Production and share of global electricity supply


Individual wind turbines have been steadily growing in terms of their nameplate capacity – the maximum electricity output they achieve when operating at full power. While the average size of turbines still differs dramatically from country to country, there has been a market trend towards bigger turbines across all markets. For the purposes of the GWEO scenarios, this trend is expected to continue over the next few decades.

It is also assumed that each turbine will have an operational lifetime of 20 years, after which it will need to be replaced. this 'repowering' or replacement of older turbines has been taken into account in the scenarios.


A wind turbine's 'capacity factor' refers to the percentage of the nameplate capacity that a turbine installed in a particular location will deliver over the course of a year. This is primarily an assessment of the wind resource at a given site, but capacity factors are also affected by the efficiency of the turbine and its suitability for the particular location. For example, a 1 MW turbine operating at a 25% capacity factor will deliver 2,190 MWh of electricity in one year.

From an estimated average capacity factor today of 25%, the scenario assumes that improvements in both wind turbine technology and the siting of wind farms will result in a steady increase. Capacity factors are also much higher at sea, where winds are stronger and more constant. The growing size of the offshore wind market, especially in Europe, will therefore contribute to an increase in the average.

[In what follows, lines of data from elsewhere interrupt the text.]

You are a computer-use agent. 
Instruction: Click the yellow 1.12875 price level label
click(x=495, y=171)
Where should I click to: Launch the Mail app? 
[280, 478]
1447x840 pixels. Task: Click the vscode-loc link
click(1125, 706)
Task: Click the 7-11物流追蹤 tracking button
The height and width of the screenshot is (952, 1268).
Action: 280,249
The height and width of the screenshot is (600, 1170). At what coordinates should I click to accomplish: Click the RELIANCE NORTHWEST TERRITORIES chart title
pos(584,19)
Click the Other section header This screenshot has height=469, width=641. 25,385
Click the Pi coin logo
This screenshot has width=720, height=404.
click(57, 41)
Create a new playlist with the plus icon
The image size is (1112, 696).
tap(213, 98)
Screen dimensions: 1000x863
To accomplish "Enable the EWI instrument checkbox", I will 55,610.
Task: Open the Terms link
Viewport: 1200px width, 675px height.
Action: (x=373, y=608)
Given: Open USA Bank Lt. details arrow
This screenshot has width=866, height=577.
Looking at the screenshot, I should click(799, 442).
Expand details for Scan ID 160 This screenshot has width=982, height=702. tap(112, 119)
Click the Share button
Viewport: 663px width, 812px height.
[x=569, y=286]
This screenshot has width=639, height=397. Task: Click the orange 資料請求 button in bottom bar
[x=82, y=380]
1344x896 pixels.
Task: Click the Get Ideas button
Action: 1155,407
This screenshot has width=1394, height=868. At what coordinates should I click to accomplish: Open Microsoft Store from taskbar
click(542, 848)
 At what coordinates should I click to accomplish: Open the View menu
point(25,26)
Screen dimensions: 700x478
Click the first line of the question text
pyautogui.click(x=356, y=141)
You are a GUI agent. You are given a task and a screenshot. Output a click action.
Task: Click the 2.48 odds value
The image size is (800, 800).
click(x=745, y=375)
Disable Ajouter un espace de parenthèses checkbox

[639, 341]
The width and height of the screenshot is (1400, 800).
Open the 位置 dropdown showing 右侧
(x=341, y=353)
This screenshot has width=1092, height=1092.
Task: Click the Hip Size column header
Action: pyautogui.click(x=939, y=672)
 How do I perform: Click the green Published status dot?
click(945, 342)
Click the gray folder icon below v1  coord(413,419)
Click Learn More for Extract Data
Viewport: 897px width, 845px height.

As a result, across all three scenarios, we assume that the average global capacity factor will increase to 28% by 2015 and then 30% by 2036. Although capacity factors will vary from region to region, we have assumed these same global averages for the regional scenarios as outlined below.


While it is of interest to calculate how much power would actually be generated by wind energy in the three scenarios, putting this into the context of global electricity demand is even more relevant, as it will give us an idea of the share that wind power can have in satisfying the world's increasing hunger for power. The three GWEO scenarios are therefore set against two projections for the future growth of electricity demand: a 'Reference Demand Projection'; and an 'Energy Efficiency Demand Projection'.

Maranchón wind farm, Guadalajara, Spain

© Wind Power Works

Reference demand projection

The more conservative of the two global electricity demand projections is again based on data from the IEA's 2009 World Energy Outlook, including its assumptions on population and GDP growth, extrapolated forwards to 2050. It takes account of policies and measures that were enacted or adopted by mid-2009, but does not include possible or likely future policy initiatives.

The IEA's estimation is that in the absence of new government policies, the world's electricity demand will rise inexorably. Global demand would therefore almost double from the baseline 15,000 TWh in 2005 to reach nearly 29,000 TWh by 2030.

Energy efficiency demand projection

The IEA's expectations on rising energy demand are then set against the outcome of a study on the potential effect of energy efficiency savings developed by DLR and the Ecofys consultancy2. This study describes an ambitious development path for the exploitation of energy efficiency measures, based on current best practice technologies, emerging technologies that are currently under development and continuous innovation in the field of energy efficiency.

In reality, of course, constraints in terms of costs and other barriers, such as resistance to replacing existing equipment and capital stock before the end of its useful life, will prevent this 'technical' energy efficiency potential to be fully realised. In order to refect these limitations, we have used the more moderate energy efficiency demand projection from the study, which is based on implementing around 80% of the technical potential.

This scenario results in global demand increasing by much less than under the Reference projection, i.e., to 25,000 TWh in 2030, which is 14% (or 4,000 TWh) lower.


On the basis of these energy demand projections, the share of wind power in the global electricity demand can be calculated.

In the reference scenario, wind power would produce 1,000 TWh of electricity by 2020, a trebling from the estimated 350 TWh produced by the 158.5 GW of wind capacity in 2009. Depending on the demand projection, this would cover between 4.5-4.8% of the world's electricity needs, about the same share as is currently achieved in Europe. By 2030, 1,400 TWh would account for 4.9% to 5.6%. Overall, the contribution of wind power to the global electricity supply would remain small.

Cerro Becerril wind farm, Spain

© EDP Renovavies

Under the Moderate scenario, the situation would look considerably different. In 2020, wind energy would produce 2,000 TWh, twice as much as under the reference scenario, and this would meet 8.9%-9.5% of the world's power demand – already a substantial contribution. By 2030, 4,300 TWh would be produced by wind energy, taking the share up to 15%-17.5%, depending on how demand develops over the next two decades.

The Advanced scenario paints a picture in which wind power would become a central player in global power generation. By 2020, the world's combined installed wind feet would produce 2,600 TWh of clean power, which would account for 11.5%-12.3% of global electricity supply. This would rise to 5,400 TWh by 2030 and a share of 18.8%-21.8% – a fifth of the world's power needs could thus be satisfed by wind power alone.